Where downtown meets the sea! The team at the Downtown Management District includes (from left) Terry Sweeney, executive director; Hannah Shaw, merchant and special events coordinator; Sierra Shamblin, arts coordinator; and Allen Albin, finance and operations manager. Photo by Carrie Robertson Meyer/Third Coast Photo
Downtown Corpus Christi has exploded in a cascade of colors and creativity designed to highlight the area’s extensive assets.
Renamed the Marina Arts District, the area that encompasses Kinney Street to Interstate 37 and Lower Broadway to the Corpus Christi Marina L- and T-Heads, now will be carefully branded as an exciting destination to draw more visitors and businesses, said Terry Sweeney, executive director of the Downtown Management District. The new name comes with a vibrant new website, a new strategy, new events and a whole new way of thinking about downtown.
The DMD will retain its name and responsibility for managing downtown, but the area itself has been rebranded to more truly reflect the vibrancy and charm of the seaside city. The name, Marina Arts District, highlights all the aspects of downtown Corpus Christi that make it unique and even spectacular, Sweeney said.
“The area is anchored by a marina as a great attractor and a bayfront that generates a lot of activity, but that’s not the only thing the downtown area has to offer,” Sweeney said. “We offer a walkable environment in an art-driven area. Development is no longer the important word in our name. It’s the marina and the arts.”
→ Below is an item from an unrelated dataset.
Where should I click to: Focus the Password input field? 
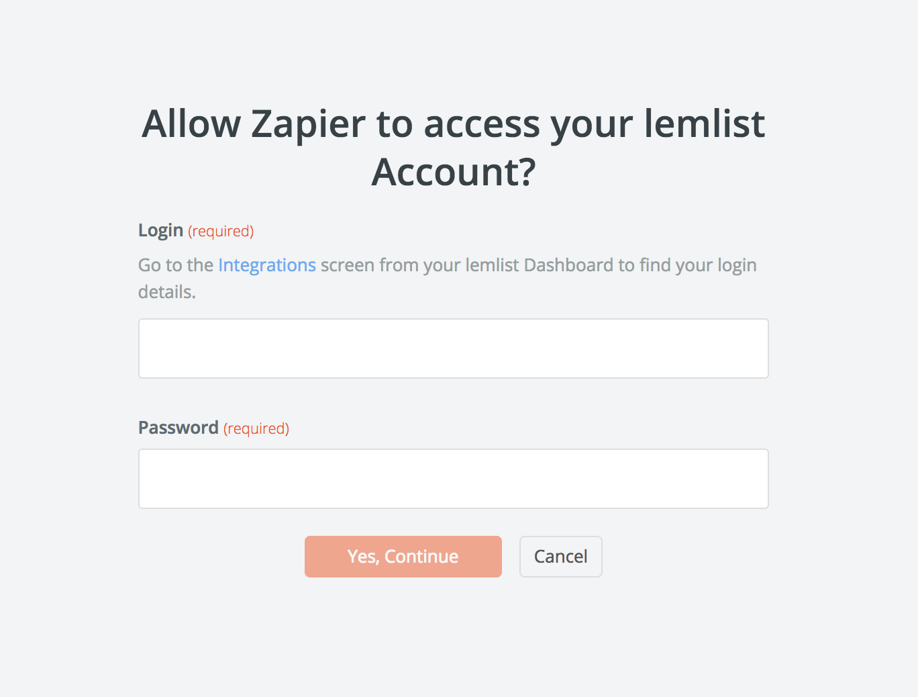click(453, 479)
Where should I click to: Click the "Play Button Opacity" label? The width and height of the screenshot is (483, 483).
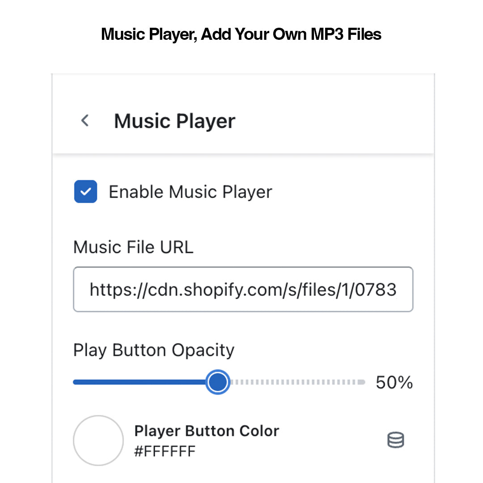click(x=153, y=350)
And the arts includes more than the visual, continued Sweeney. It’s music; it’s spoken; it’s culinary.
“Downtown has the largest number of locally owned restaurants in a walkable area,” he said. “Downtown is on the edge and at the center: on the edge of creativity, pushing the limits, having fun; it’s on the water’s edge; and it’s in the center of the city, the center of the city’s arts.”
Downtown is where you come to “see art, buy art, create art, be art,” Sweeney continued.
With that in mind, the DMD has launched its first of many campaigns to highlight a new perception of downtown: “Launch Your Craft.”
“‘Launch your Craft’ can include everything from a boat or a bicycle or a business, art, food or artisan work,” Sweeney said.
The idea is best summed up in the next new event to draw crowds and attention to the area. Masterpiece in a Day on Sept. 12 is a competition for all ages in visual arts, music and spoken word. Participating artists will spend the day outside creating their masterpieces. An art parade at 4 p.m. will offer a platform “for presenting artwork in a public sphere.” Participants are encouraged to become art themselves as they dress for the parade.
Next steps include completing and implementing a comprehensive plan for the Marina Arts District, which was funded about 18 months ago by a triumvirate that includes the DMD, the city of Corpus Christi and regional corporate anchors.
Further funding will come from a recently established tax increment reinvestment zone (TIRZ). The city, Nueces County and Del Mar College taxing districts agreed in 2008 and 2009 to benchmark the total tax evaluation in that point in time. From that point forward for 20 years, any increase in property tax-generated revenue will go into a tourist fund set aside to incentivize new development. The money will be used to attract new businesses and recruit new projects.
“We are just at the starting line, not the finish line,” Sweeney said.
To get to this point took a year and a half of research to establish exactly who visits downtown, when they come, from where they come, where they spend their money and what will bring them back more often. Extensive surveys succinctly outlined what makes downtown Corpus Christi unique in the market — information that was used to develop the new brand and put a strategic plan in place.
Two new hires will help direct the focus of the Marina Arts District. Sierra Shamblin, arts coordinator, and Hannah Shaw, merchant and special events coordinator, join Allen Albin, finance and operations manager, and Sweeney in the offices at 223 N. Chaparral St.
“This is really a paradigm shift,” Sweeney said. “In the past, we had an organization-oriented way of doing things. We were downtown management. That’s our name; that’s what we do. Moving forward, that will be the echo, the second message. The primary message — the destination, the experience and the businesses — will be the primary focus from now on.”